Work request — Type out every entry again, character for character.

Records from a data source —
------------------------------
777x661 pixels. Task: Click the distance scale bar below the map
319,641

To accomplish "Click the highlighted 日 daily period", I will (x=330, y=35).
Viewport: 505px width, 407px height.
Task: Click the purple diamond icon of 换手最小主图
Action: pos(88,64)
------------------------------
Answer to the exercise —
777x661 pixels. Task: Click the distance scale bar below the map
319,641

To accomplish "Click the highlighted 日 daily period", I will (x=330, y=35).
Viewport: 505px width, 407px height.
Task: Click the purple diamond icon of 换手最小主图
Action: pos(88,64)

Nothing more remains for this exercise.